Miss Lonelyhearts

Major themes

The general tone of the novel is one of extreme disillusionment with Depression-era American society, a consistent theme in West's novels. However, the novel is a black comedy, characterized by a dark sense of humor and irony. Justus Neiland,[3] among others, has pointed out the use of laughter influenced by philosopher Henri Bergson, in which "the attitudes, gestures, and movements of the human body are laughable in exact proportion as that body reminds us of a machine."[4]

Literature professors Diane Hoeveler and Rita Bernard analyzed the novel through a Marxist lens as a condemnation of Marx's theory of alienation and the colonization of social life by commodification, foreshadowing the stance of the Situationists and Guy Debord in particular. Miss Lonelyhearts is unable to fulfill his role as advice-giver in a world in which both people and advice (in the form of newspaper ads, for example) are mass-produced. People are machines for the sole purpose of laboring and producing value as far as the rest of society is concerned (thus Miss Lonelyhearts' name), and any advice for them is as mass-produced as an instruction manual for a machine.

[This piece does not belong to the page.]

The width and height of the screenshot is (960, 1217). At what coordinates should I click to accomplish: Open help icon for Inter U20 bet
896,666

Lonelyhearts is unable to find a personal solution to his problems because they have systemic causes. West, who worked in the newspaper business before writing Miss Lonelyhearts, is also an advice giver of a sort as a novelist. Miss Lonelyhearts is similar to a Situationist détournement because it uses a form to critique the same form. The novel also condemns itself by condemning art, which is repeatedly derided by Shrike and compared to religion as an opiate of the masses.[5][6]

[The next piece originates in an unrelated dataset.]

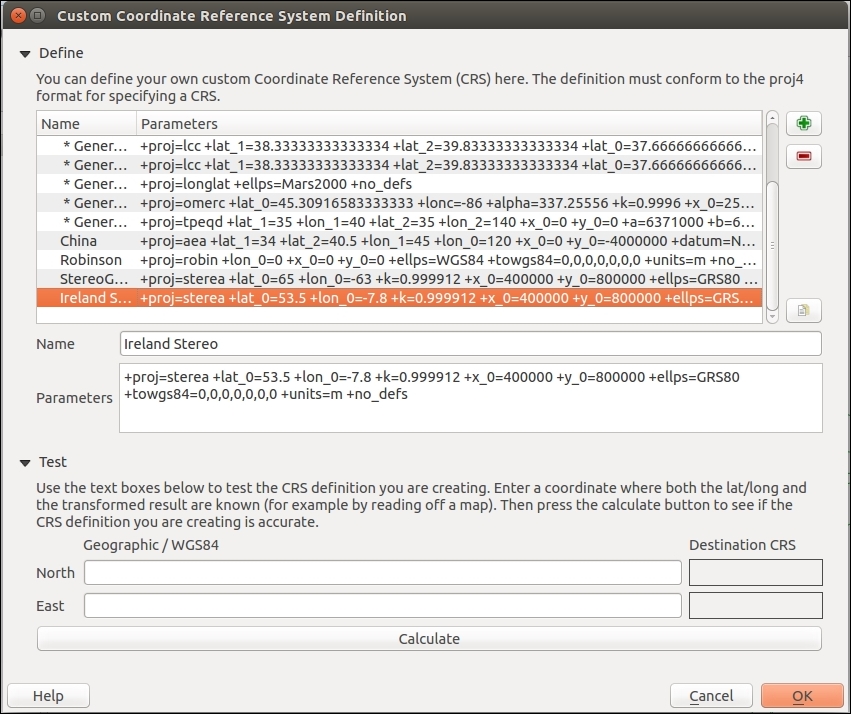Click the Name field containing Ireland Stereo

click(x=469, y=344)
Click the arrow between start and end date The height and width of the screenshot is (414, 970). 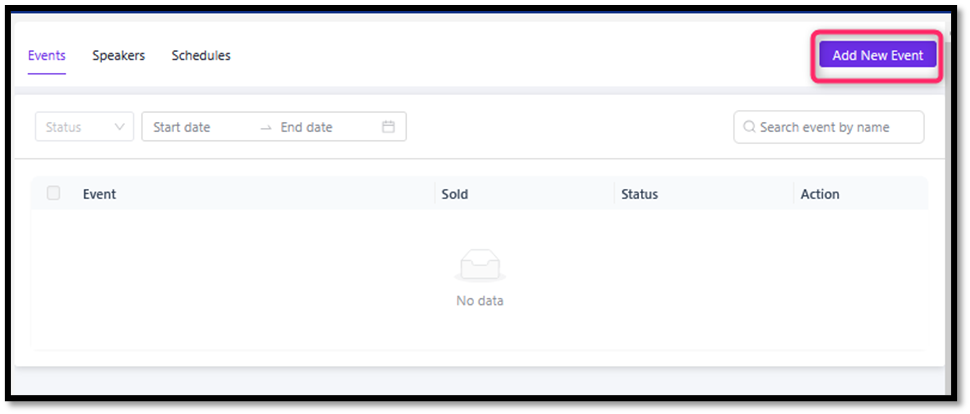click(265, 127)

Many of the problems described in Miss Lonelyhearts describe actual economic conditions in New York City during the Great Depression, although the novella carefully avoids questions of national politics. Moreover, Marian Crowe declared the novel is particularly important due to its existential import. The characters seem to be living in an amoral world. Hence, they resort to heavy drinking, sex, and parties. Miss Lonelyhearts has a "Christ complex", which stands for his belief in religion as a solution to a world devoid of values.[7]